Comunque a Cavallermaggiore, la famiglia Caramelli aveva messo le radici.
Nella seconda meta' del 1300, Filippo, figlio di Giacomo, possedeva case nel
quartiere della Pieve; uno dei suoi figli, Bernardino si dedicava all'arte notarile,
mentre un altro figlio di nome Antonio curava gli interessi familiari. E' certo
che Bernardo nel 1389 era gia' notaio imperiale.
L'ultima notizia di Bernardo e' del 1432; in quell'anno infatti, egli era ancora
iscritto nel Catasto.
Il catasto del 1415, ebbe due correzioni successive, di cui la seconda fu eseguita
tra il 1424 ed il 1432. In quest'ultimo anno, non e' piu'iscritto Domenico Caramelli
che certamente era ancora vivo nel 1424, anno in cui fu tra i componenti i due
ultimi capitoli da aggiungersi agli Statuti di Cavallermaggiore.
Il Comune aveva nominato nella Commissione straordinaria, oltre a Domenico,
anche Filippo e Nicolo'.
Dei tre solo Nicolo' sopravvisse oltre al 1445, anno in cui era sindaco; Domenico
e Filippo erano morti quando fu redatto il Catasto del 1432; anzi si parla gia'
degli eredi di Filippo.
Nella terza redazione del primo catasto, i beni di Domenico passarono ad Antonio
e quindi ai suoi eredi.
Fra i nove eletti nella Commissione catastale del 1432, si trova Antonio Caramelli.
Non e' possibile stabilire con sicurezza il numero degli anni trascorsi tra
la prima e la seconda redazione del registro, tuttavia, si nota che nella seconda
sono gia' iscritti gli eredi di suo figlio Stefano: Filippo Michele e Franceschino.
Nell'anno 1482, a Cavallermaggiore, infieriva la peste; il Nobile Signor Franceschino
Caramelli che apparteneva al Consiglio della sua terra, prese parte alle sedute
del consiglio e non si allontano' mai dal paese.

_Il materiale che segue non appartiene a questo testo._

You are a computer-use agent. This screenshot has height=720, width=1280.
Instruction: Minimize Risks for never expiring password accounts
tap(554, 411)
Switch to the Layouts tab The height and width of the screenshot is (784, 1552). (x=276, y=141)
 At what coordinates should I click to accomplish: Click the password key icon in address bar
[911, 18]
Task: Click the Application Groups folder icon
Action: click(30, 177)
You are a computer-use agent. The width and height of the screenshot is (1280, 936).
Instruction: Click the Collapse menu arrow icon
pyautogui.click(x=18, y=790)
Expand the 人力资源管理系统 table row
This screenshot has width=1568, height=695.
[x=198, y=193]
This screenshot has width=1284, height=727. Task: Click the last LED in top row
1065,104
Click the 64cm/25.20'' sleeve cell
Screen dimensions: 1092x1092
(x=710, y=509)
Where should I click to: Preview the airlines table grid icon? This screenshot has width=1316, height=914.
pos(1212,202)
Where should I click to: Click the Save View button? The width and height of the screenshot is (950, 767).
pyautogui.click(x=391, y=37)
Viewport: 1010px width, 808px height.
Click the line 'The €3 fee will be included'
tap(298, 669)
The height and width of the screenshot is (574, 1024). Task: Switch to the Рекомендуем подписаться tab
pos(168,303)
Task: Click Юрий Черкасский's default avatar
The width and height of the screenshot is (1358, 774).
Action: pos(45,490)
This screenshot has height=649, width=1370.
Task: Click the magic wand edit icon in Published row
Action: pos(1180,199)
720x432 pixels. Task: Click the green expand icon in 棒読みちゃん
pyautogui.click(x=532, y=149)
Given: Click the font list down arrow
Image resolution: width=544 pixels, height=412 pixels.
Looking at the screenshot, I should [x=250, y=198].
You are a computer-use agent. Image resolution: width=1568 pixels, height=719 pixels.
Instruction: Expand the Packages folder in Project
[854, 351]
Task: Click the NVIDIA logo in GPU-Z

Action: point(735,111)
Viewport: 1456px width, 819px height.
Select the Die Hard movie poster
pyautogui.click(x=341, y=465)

In quell'anno, anche Robaudo
Caramelli, partecipo' come consigliere e per poco tempo, fece parte del consiglio
anche Stefano il giovanissimo figlio di Filippo, che l'imperatore Carlo V
fara' conte; di lui non abbiamo piu' alcun cenno per molto tempo e puo'
credersi che in questo periodo sia andato a Roma presso il papa Sisto IV
insieme al cugino Giovanni. In tal modo, si allontanava il giovane Stefano dal
paese, dove la pestilenza continuava ad infierire.
Fino al 1488, Franceschino si interesso' attivamente alle cose del Comune, uomo
ascoltato e prudente, il maggiore che allora vi fosse nel suo luogo nativo.
Motto: Spera in Deo et fac bonitatem. Lo scudo sara' per i maschi fregiato
di ornamenti Comitali col cercine e gli svolazzi d'oro, d'argento e d'azzurro
col cimiero di una ninfa nascente tra un volo di nero, e, per le femmine, degli
ornamenti speciali femminili e nobiliari.